Выбрать главу

П.А. Вяземский писал в своей статье о стихотворениях Карамзина (1867):

«С ним родилась у нас поэзия чувства, любви к природе, нежных отливов мысли и впечатлений, словом сказать, поэзия внутренняя, задушевная... Если в Карамзине можно заметить некоторый недостаток в блестящих свойствах счастливого стихотворца, то он имел чувство и сознание новых поэтических форм».

Карамзин в истории литературного языка. Одна из величайших заслуг Карамзина перед русской культурой – это произведенная им реформа русского литературного языка. На пути подготовки русской речи к Пушкину Карамзин явился одним из наиболее крупных деятелей. Современники видели в нем даже создателя тех форм языка, которые унаследовали Жуковский, Батюшков, а затем и Пушкин, несколько преувеличивая значение переворота, им осуществленного.

Карамзинская реформа языка была подготовлена усилиями его предшественников. Но незаурядная лингвистическая одаренность Карамзина выделяет его в этом отношении из числа писателей его времени, и именно он в наиболее отчетливом виде воплотил тенденции обновления русского стиля, потребность в котором ощущалась всей передовой литературой конца XVIII в. Сам Карамзин, придя в литературу, был недоволен тем языком, каким писались тогда книги. Задача реформы языка вставала перед ним совершенно сознательно и настоятельно. В 1798 г. Карамзин писал Дмитриеву: «Пока не выдаю собственных своих безделок, хочу служить публике собранием чужих пиес, писанных не совсем обыкновенным русским, то есть не совсем пакостным слогом» (18. VIII. 1798). Карамзин чувствовал, что новые задачи, поставленные им перед собой как литератором, не могут быть воплощены в формах старого языка, недостаточно гибкого, легкого и изящного. Он выступил против церковнославянской ориентации «высокого штиля» литературы XVIII в., видя в ней, с одной стороны, реакционную церковно-феодальную тенденцию и провинциальную оторванность от западной языковой культуры, с другой – патетику гражданственности, слишком радикальную для него (тип использования славянизмов у Радищева). В статьях «Московского Журнала» он осуждает «славяномудрие» некоторых писателей. Он осуждает славянизмы и у Дмитриева, которому пишет дружески 17 августа 1793 г.: «Персты и сокрушу производят какое-то дурное действие».

Решившись создать новый литературный стиль, Карамзин не захотел обратиться и к источнику народной, живой, реалистической речи. Ее органический демократизм, ее глубокая связь с подлинной неприкрашенной действительностью пугали его. Белинский сказал: «Вероятно, Карамзин старался писать, как говорится. Погрешность он презрел идиомами русского языка, не прислушивался к языку простолюдинов и не изучал вообще родных источников»*.

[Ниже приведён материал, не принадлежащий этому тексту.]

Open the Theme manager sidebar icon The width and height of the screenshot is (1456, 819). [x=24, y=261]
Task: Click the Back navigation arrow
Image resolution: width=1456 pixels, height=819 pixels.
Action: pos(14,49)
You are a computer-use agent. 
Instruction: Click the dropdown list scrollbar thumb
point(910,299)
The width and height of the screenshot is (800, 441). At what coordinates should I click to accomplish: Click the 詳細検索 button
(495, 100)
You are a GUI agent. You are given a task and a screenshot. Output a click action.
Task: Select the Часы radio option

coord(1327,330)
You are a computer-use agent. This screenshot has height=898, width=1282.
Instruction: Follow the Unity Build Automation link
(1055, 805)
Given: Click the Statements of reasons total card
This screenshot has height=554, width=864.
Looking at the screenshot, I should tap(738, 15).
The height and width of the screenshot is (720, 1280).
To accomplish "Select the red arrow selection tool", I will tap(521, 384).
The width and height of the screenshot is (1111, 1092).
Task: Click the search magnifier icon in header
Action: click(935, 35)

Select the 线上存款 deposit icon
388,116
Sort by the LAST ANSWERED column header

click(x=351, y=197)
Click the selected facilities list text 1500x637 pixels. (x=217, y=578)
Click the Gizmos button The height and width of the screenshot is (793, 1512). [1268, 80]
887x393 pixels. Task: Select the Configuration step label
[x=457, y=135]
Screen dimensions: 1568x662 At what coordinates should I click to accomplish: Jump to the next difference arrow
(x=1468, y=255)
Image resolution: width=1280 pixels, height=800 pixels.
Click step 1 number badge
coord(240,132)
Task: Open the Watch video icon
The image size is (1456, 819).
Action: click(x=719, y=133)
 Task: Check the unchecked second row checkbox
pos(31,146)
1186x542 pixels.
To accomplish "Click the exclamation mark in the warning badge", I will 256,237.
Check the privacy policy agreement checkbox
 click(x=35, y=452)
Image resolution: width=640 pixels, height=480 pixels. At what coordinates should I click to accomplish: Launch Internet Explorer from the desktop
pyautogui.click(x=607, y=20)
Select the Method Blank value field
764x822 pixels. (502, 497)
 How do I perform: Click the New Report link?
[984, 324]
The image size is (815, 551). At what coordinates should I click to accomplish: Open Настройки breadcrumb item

* Белинский В. Г. Литературные мечтания, 1834.

Эстетизация мира у Карамзина была способом набросить на действительность покров искусства, покров красоты, измышленной и не выведенной из самой действительности. Изящно-жеманный язык Карамзина, изобилующий округлыми и эстетическими перифразами, заменяющий простое и «грубое» для него называние вещей эмоциональными узорами слов, чрезвычайно выразителен в этом смысле. «Счастливые швейцары! – восклицает он в «Письмах русского путешественника», – всякий ли день, всякий ли час благодарите вы небо за свое счастье, живучи в объятиях прелестной натуры, под благодетельными законами братского союза, в простоте нравов и служа одному богу? Вся жизнь ваша есть, конечно, приятное сновидение, и самая роковая стрела должна кротко влетать в грудь вашу, не возмущаемую тиранскими страстями». Карамзин предпочитает говорить не прямо о свободе швейцарцев, а описательно, смягченно, о том, что они служат одному богу, не прямо о смерти, страшной смерти, а изящно, отвлеченно и эстетически о роковой стреле, кротко влетающей в грудь.